Task details:
Rewrite all the entries below with every "computer-use agent" changed to "desktop automation agent", keeping everything else the same.

Raw records:
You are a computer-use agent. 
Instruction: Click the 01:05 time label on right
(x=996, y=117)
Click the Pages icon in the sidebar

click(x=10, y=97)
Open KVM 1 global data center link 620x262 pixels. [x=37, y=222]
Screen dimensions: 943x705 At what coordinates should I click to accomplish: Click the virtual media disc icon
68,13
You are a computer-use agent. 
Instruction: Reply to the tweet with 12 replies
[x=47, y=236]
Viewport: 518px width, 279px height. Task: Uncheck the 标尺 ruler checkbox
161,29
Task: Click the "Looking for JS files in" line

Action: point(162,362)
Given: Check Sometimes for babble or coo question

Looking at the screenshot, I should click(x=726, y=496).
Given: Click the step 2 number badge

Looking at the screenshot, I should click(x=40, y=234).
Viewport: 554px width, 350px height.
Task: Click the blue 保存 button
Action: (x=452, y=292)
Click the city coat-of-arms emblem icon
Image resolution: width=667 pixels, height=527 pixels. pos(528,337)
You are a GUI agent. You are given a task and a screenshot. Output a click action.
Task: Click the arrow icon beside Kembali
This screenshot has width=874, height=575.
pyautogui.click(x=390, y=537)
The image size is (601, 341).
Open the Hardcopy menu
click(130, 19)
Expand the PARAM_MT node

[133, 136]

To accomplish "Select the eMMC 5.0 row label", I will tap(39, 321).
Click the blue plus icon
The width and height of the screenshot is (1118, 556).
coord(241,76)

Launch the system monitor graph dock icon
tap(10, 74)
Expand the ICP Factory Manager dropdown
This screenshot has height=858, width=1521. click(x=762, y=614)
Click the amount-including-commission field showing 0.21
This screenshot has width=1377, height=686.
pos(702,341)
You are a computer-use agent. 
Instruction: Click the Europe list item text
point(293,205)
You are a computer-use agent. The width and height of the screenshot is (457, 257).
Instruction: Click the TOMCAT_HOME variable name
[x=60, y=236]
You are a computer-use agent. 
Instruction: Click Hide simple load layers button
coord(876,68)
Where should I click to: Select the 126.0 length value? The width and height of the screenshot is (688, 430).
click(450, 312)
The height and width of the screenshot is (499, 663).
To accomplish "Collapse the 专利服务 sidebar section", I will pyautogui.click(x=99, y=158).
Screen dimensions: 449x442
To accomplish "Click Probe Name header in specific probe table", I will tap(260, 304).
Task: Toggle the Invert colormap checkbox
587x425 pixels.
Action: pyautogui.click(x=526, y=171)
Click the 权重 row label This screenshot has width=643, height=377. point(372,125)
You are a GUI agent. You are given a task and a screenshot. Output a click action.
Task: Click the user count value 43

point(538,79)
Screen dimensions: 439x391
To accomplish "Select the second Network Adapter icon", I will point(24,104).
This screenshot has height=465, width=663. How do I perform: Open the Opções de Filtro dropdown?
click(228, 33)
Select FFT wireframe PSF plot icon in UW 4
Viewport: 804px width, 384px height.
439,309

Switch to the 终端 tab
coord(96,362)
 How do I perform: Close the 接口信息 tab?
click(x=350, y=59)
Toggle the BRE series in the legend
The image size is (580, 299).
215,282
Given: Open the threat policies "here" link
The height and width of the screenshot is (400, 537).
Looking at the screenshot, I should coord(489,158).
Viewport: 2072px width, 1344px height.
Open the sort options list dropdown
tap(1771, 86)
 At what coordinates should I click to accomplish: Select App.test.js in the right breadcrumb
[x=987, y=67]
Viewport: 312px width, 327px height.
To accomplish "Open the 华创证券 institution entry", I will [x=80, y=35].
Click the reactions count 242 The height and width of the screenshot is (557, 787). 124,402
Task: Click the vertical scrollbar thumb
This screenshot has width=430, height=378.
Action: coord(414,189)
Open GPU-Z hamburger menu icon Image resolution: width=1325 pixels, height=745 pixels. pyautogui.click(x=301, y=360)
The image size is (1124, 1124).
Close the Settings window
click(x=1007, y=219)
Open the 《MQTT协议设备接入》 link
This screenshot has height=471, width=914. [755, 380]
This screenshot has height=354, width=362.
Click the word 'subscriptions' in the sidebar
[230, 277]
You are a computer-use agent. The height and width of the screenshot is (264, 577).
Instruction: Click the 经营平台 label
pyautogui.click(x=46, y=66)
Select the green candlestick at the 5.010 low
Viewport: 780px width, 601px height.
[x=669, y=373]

Answer to the exercise:
You are a desktop automation agent. 
Instruction: Click the 01:05 time label on right
(x=996, y=117)
Click the Pages icon in the sidebar

click(x=10, y=97)
Open KVM 1 global data center link 620x262 pixels. [x=37, y=222]
Screen dimensions: 943x705 At what coordinates should I click to accomplish: Click the virtual media disc icon
68,13
You are a desktop automation agent. 
Instruction: Reply to the tweet with 12 replies
[x=47, y=236]
Viewport: 518px width, 279px height. Task: Uncheck the 标尺 ruler checkbox
161,29
Task: Click the "Looking for JS files in" line

Action: point(162,362)
Given: Check Sometimes for babble or coo question

Looking at the screenshot, I should click(x=726, y=496).
Given: Click the step 2 number badge

Looking at the screenshot, I should click(x=40, y=234).
Viewport: 554px width, 350px height.
Task: Click the blue 保存 button
Action: (x=452, y=292)
Click the city coat-of-arms emblem icon
Image resolution: width=667 pixels, height=527 pixels. pos(528,337)
You are a GUI agent. You are given a task and a screenshot. Output a click action.
Task: Click the arrow icon beside Kembali
This screenshot has width=874, height=575.
pyautogui.click(x=390, y=537)
The image size is (601, 341).
Open the Hardcopy menu
click(130, 19)
Expand the PARAM_MT node

[133, 136]

To accomplish "Select the eMMC 5.0 row label", I will tap(39, 321).
Click the blue plus icon
The width and height of the screenshot is (1118, 556).
coord(241,76)

Launch the system monitor graph dock icon
tap(10, 74)
Expand the ICP Factory Manager dropdown
This screenshot has height=858, width=1521. click(x=762, y=614)
Click the amount-including-commission field showing 0.21
This screenshot has width=1377, height=686.
pos(702,341)
You are a desktop automation agent. 
Instruction: Click the Europe list item text
point(293,205)
You are a desktop automation agent. The width and height of the screenshot is (457, 257).
Instruction: Click the TOMCAT_HOME variable name
[x=60, y=236]
You are a desktop automation agent. 
Instruction: Click Hide simple load layers button
coord(876,68)
Where should I click to: Select the 126.0 length value? The width and height of the screenshot is (688, 430).
click(450, 312)
The height and width of the screenshot is (499, 663).
To accomplish "Collapse the 专利服务 sidebar section", I will pyautogui.click(x=99, y=158).
Screen dimensions: 449x442
To accomplish "Click Probe Name header in specific probe table", I will tap(260, 304).
Task: Toggle the Invert colormap checkbox
587x425 pixels.
Action: pyautogui.click(x=526, y=171)
Click the 权重 row label This screenshot has width=643, height=377. point(372,125)
You are a GUI agent. You are given a task and a screenshot. Output a click action.
Task: Click the user count value 43

point(538,79)
Screen dimensions: 439x391
To accomplish "Select the second Network Adapter icon", I will point(24,104).
This screenshot has height=465, width=663. How do I perform: Open the Opções de Filtro dropdown?
click(228, 33)
Select FFT wireframe PSF plot icon in UW 4
Viewport: 804px width, 384px height.
439,309

Switch to the 终端 tab
coord(96,362)
 How do I perform: Close the 接口信息 tab?
click(x=350, y=59)
Toggle the BRE series in the legend
The image size is (580, 299).
215,282
Given: Open the threat policies "here" link
The height and width of the screenshot is (400, 537).
Looking at the screenshot, I should coord(489,158).
Viewport: 2072px width, 1344px height.
Open the sort options list dropdown
tap(1771, 86)
 At what coordinates should I click to accomplish: Select App.test.js in the right breadcrumb
[x=987, y=67]
Viewport: 312px width, 327px height.
To accomplish "Open the 华创证券 institution entry", I will [x=80, y=35].
Click the reactions count 242 The height and width of the screenshot is (557, 787). 124,402
Task: Click the vertical scrollbar thumb
This screenshot has width=430, height=378.
Action: coord(414,189)
Open GPU-Z hamburger menu icon Image resolution: width=1325 pixels, height=745 pixels. pyautogui.click(x=301, y=360)
The image size is (1124, 1124).
Close the Settings window
click(x=1007, y=219)
Open the 《MQTT协议设备接入》 link
This screenshot has height=471, width=914. [755, 380]
This screenshot has height=354, width=362.
Click the word 'subscriptions' in the sidebar
[230, 277]
You are a desktop automation agent. The height and width of the screenshot is (264, 577).
Instruction: Click the 经营平台 label
pyautogui.click(x=46, y=66)
Select the green candlestick at the 5.010 low
Viewport: 780px width, 601px height.
[x=669, y=373]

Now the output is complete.